Воскресным вечером я зашёл в парикмахерскую освежить голову. На лице хозяйки заведения, моей старой знакомой, уже читалось утомление долгого дня, но встретила она меня приветливо. Я снял жёлтый свой, заснеженный пуховик, повесил его на вешалку, но нечаянно уронил чьё-то пахнущее ядовито-сладкими духами пальто, на воротнике которого притаилась гоголевская куница. Толстая, перезрелая дама, сидевшая подле, в распяленной по всей голове шапочке для мелирования, окинула меня презрительным взглядом. Я извинился и принялся усердно, как и положено в таких случаях, отряхивать пальто, хотя оно было совершенно чистым. «Да оставь ты его в покое» - недовольно сказали два неприятных рта, принадлежавших вышеупомянутой особе (один живой, настоящий; другой – зеркальное отражение первого). Сев в одно из кресел, я начал терпеливо ждать своей очереди. В парикмахерской кроме меня, дамы и самой хозяйки, находился ещё один человек – некто Дима. Кто он был такой, я не знал, но почти всякий раз, когда я приходил сюда стричься, он сидел в уголке с пластмассовой кружкой кофе в руках и романом Алексея Толстого «Петр I». Если верить его же словам, то прочитал он его не менее тридцати восьми раз.

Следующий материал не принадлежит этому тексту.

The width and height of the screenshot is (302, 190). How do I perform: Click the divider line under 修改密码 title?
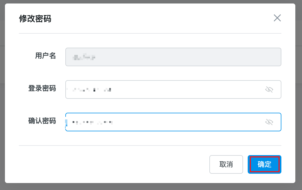point(150,33)
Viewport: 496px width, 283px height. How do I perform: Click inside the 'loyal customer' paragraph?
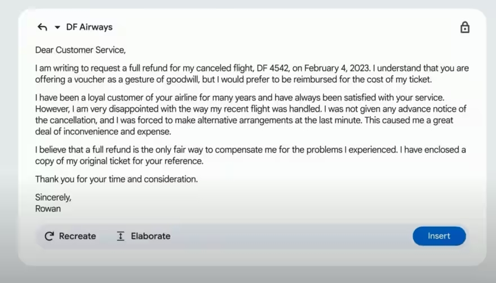click(x=169, y=99)

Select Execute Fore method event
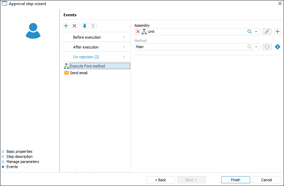pyautogui.click(x=87, y=66)
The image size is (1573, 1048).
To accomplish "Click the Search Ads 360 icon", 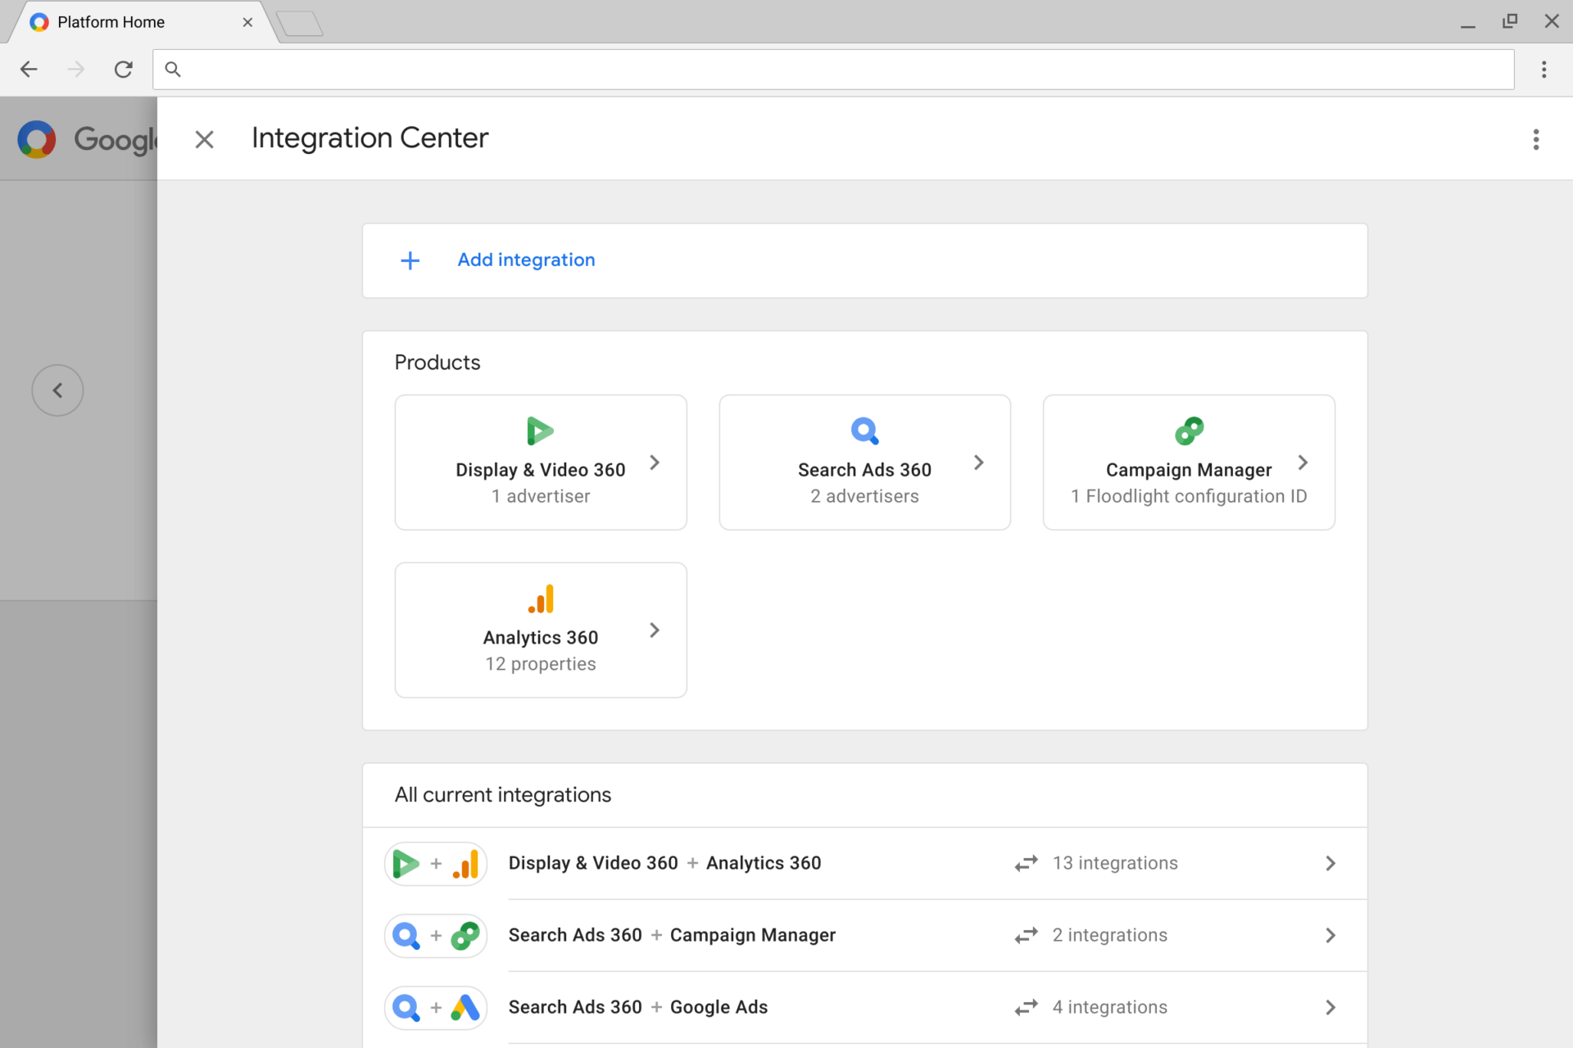I will click(865, 431).
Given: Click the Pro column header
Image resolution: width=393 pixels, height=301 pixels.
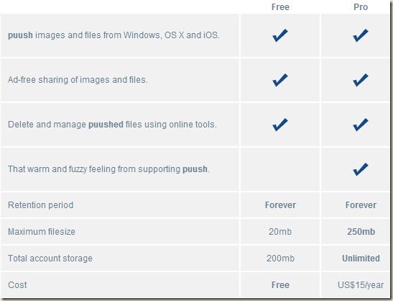Looking at the screenshot, I should tap(361, 7).
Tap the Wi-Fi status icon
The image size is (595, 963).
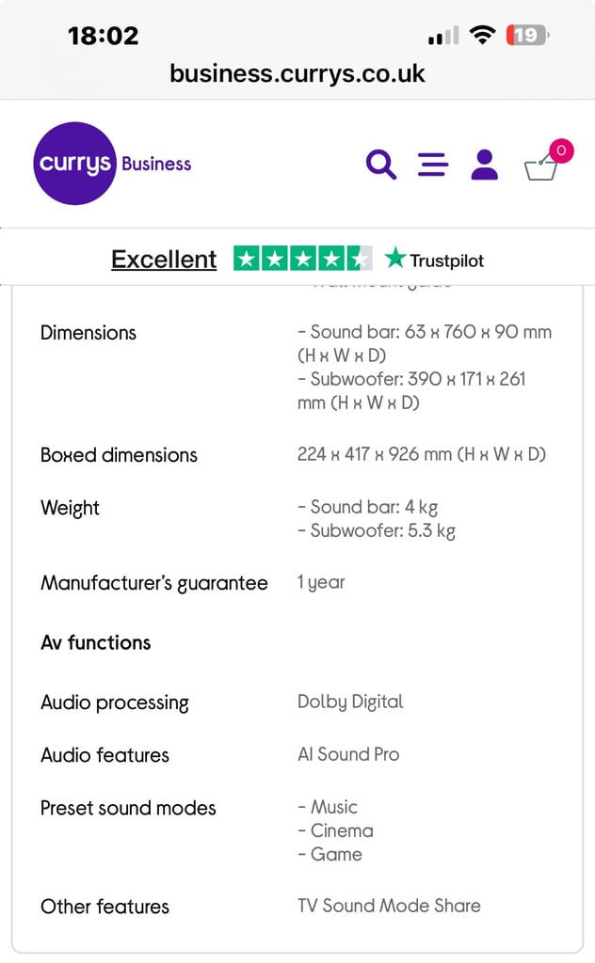click(483, 35)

Этот читарь, этот любитель растворимого кофейка, раздражал меня, во-первых, своим внешним видом (сальная косичка; солнцезащитные очки, не снимаемые даже в помещении), во-вторых, своей пафосной манерой вести, как ему казалось, умные беседы, которые, на самом деле, были бредом сумасшедшего, накинувшего на себя личину мыслителя-софиста. Он всегда обращался ко мне на «вы», хотя по возрасту мог быть старше меня вдвое, а то и втрое. «Напомните, кто ваш любимый писатель?» - спросил он, отрываясь от книги и делая громкий отхлёб из кружки. Мне не хотелось говорить с ним, нарушать уютное течение моих мыслей, но я всё же назвал имя Флобера.

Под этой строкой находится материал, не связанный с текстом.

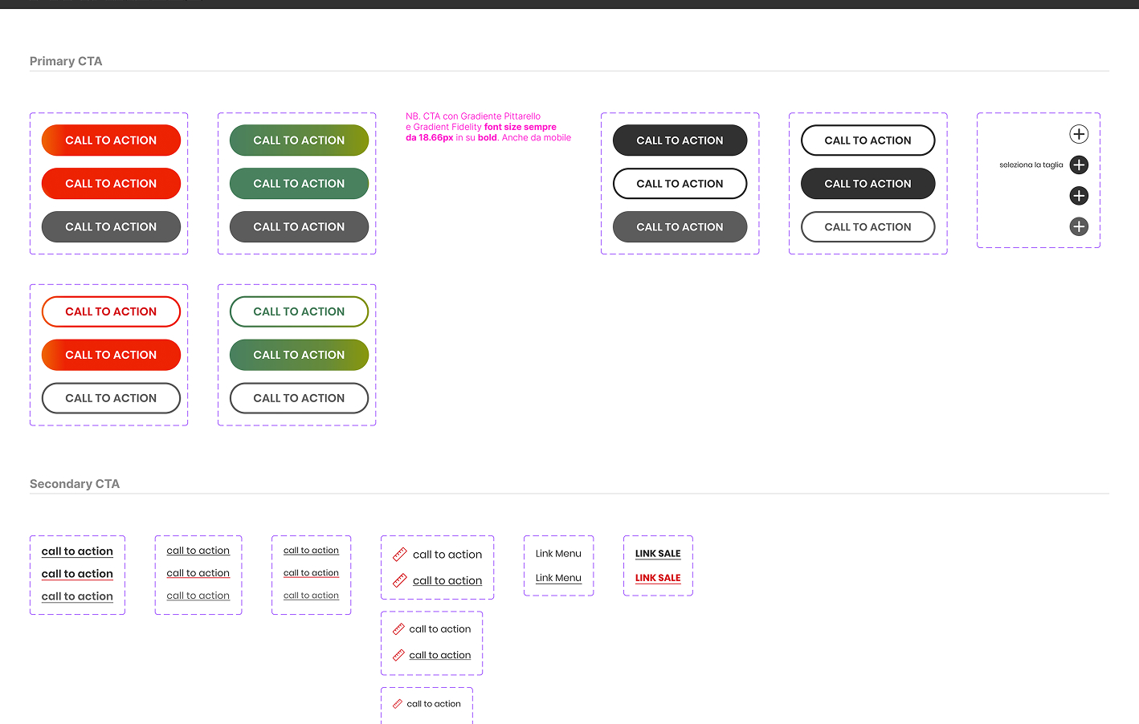Select the non-underlined Link Menu item
The image size is (1139, 724).
point(558,554)
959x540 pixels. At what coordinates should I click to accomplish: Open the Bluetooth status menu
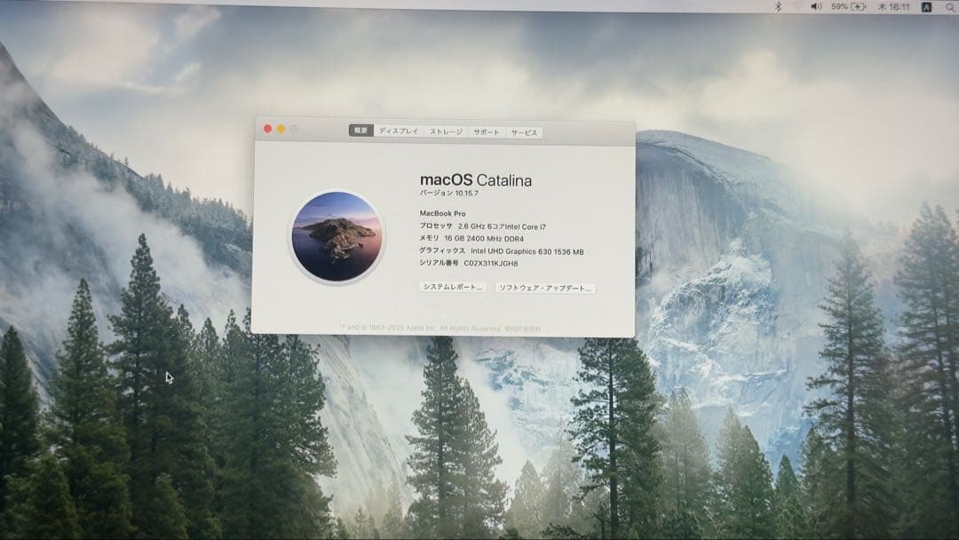tap(779, 6)
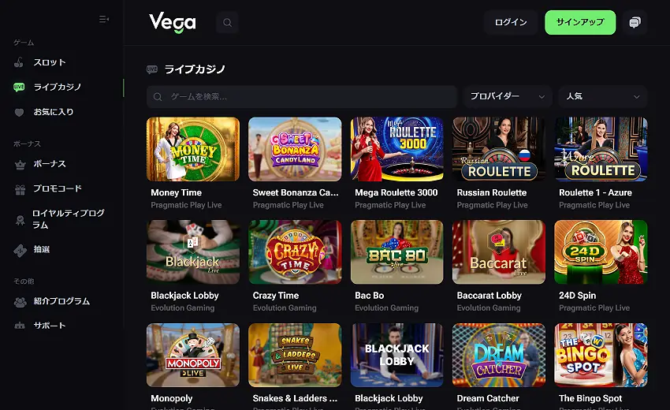Collapse the sidebar with the menu icon
Viewport: 670px width, 410px height.
click(x=104, y=19)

- Шлобер… А что оно написало?
В это мгновение я почувствовал страстное желание ударить Диму по кофейным губам. Но я совладал с гневом, который утих так же быстро, как и начался.

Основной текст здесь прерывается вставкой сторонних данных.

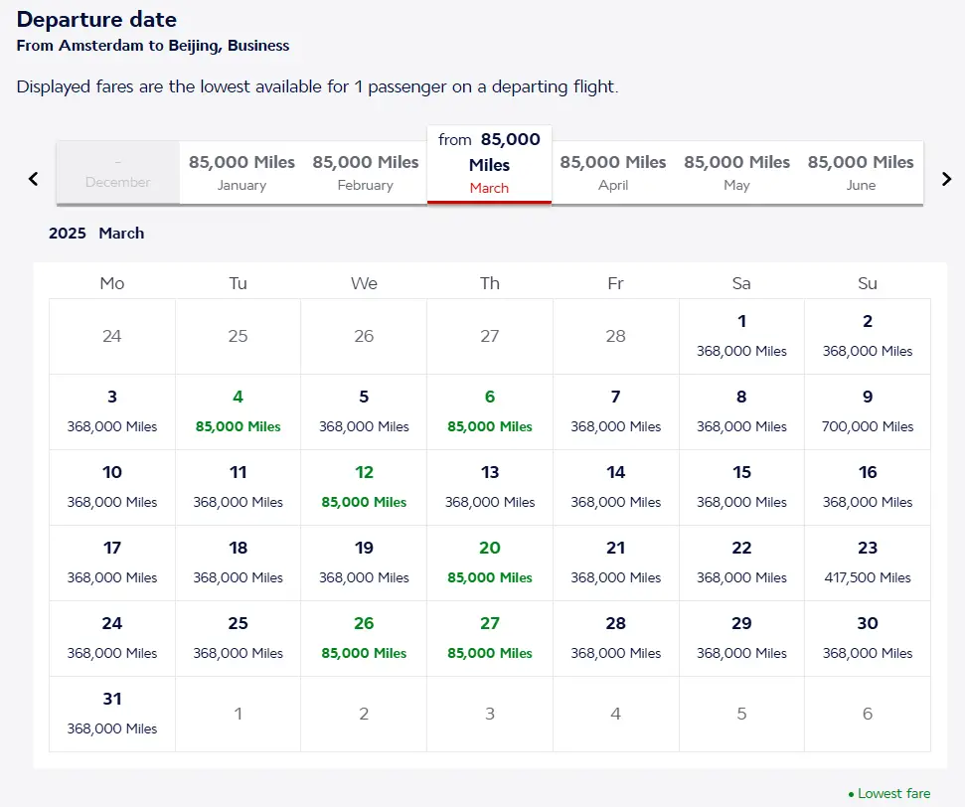
Task: Select the June month tab
Action: (x=861, y=172)
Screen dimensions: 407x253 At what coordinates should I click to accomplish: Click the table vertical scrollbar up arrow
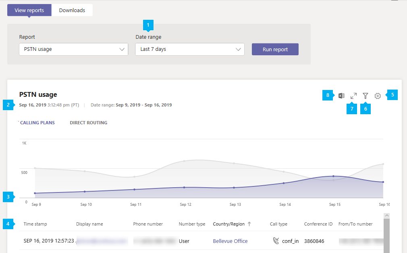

- Флобер написал прославивший его на весь мир роман «Это влажное, шелестящее слово счастье». Но Дима уже спешил перевести разговор в иную, безопасную для него область:
- Внутренний монолог останавливать не пробовали?
- Зачем же? – ответил я. - Мне доставляет огромное удовольствие мыслить про себя. Что может быть естественнее?
- Но позвольте, позвольте, а книги Карлоса Кастанеды, этой испанской умницы, тоже будете отвергать? Али не читали?
- Читал, не все, но в количестве достаточном, чтобы вынести мой маленький вердикт.
- И…? – он сильно подался вперёд и даже приспустил очки.
- Это дешёвка. Комбикорм.
- Как? Да возможно ли? А?
Я, по-видимому, нащупал слабое место Димы, ибо от волнения он перешёл на междометия. Но, увидев, что я перестал на него реагировать, что я снова замкнулся в себе, он вернулся к прерванному чтению.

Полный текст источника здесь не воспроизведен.